INDIANAPOLIS — After many months of planning and coordinating, the merger between the Wayne Township Fire Department and the Indianapolis Fire Department will no longer be pursued.
According to a joint statement by the City of Indianapolis, Wayne Township Fire Department and Indianapolis Professional Firefighters Local 416, WTFD will remain its own entity "for the foreseeable future."
The entire statement can be read below:
“Over the last six months we’ve been discussing merging the Wayne Township Fire Department with the Indianapolis Fire Department. It has been an open and productive conversation that included deep dives into finances, operations, personnel, and the tax structures that support the fire protection services. However, given the complexity of this multi-million-dollar merger, all parties have agreed it will not be feasible to complete by January 1, 2025, as we had initially hoped and planned. For now, and for the foreseeable future, the Wayne Township Fire Department will remain its own entity providing fire services to Wayne Township residents.

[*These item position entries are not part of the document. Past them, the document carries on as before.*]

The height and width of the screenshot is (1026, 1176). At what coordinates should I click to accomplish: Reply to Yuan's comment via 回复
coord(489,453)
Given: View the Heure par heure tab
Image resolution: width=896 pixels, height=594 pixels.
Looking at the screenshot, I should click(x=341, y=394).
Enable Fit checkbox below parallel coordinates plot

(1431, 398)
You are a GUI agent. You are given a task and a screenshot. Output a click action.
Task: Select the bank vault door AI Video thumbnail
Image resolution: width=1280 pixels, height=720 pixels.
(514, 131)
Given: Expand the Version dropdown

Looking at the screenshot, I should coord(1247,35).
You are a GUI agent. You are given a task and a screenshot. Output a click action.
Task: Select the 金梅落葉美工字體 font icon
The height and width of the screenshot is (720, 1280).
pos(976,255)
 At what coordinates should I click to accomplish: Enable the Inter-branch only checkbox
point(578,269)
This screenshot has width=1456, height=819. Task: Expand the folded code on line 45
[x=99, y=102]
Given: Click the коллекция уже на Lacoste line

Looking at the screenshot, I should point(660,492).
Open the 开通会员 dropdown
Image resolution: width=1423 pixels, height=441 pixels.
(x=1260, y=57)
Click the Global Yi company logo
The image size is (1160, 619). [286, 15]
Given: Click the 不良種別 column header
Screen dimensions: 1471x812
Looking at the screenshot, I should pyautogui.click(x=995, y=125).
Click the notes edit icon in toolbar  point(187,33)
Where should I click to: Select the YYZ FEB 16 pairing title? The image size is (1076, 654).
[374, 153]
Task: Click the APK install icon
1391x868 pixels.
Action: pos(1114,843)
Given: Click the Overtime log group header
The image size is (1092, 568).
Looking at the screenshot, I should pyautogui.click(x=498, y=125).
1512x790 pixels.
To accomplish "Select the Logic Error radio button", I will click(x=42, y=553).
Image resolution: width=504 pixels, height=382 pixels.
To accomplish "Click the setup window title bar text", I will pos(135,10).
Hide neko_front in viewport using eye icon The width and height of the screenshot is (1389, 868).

We thank the teams from the City of Indianapolis, Wayne Township, Local 416 and both fire departments for their hard work on this merger and we look forward to continuing our long partnership to provide world-class fire protection to Indianapolis.”
Wayne Township had discussed the possibility of a fire department merger for nearly a year due to budgetary reasons.
In an interview with WRTV, Wayne Township communications director Jeff Harris said the township no longer needs to merge the fire department because of how the township's emergency medical services department merger with Indianapolis has gone.
"We're talking millions of dollars that has been passed back to the township in savings, that has enabled us to be in a much stronger position moving forward," Harris said. "We have enough revenue to sustain the world-class fire service that Wayne Township residents have always had, so we're not concerned about that in any way."
Harris said the two entities had still organized weekly merger discussion meetings, but they ran out of time to reach a deal by New Year's Day.
"With that clock ticking, we just decidede that IFD and Wayne Township needed to plan ahead, start their own union contract negotiations, and plan budgets for future years," Harris said.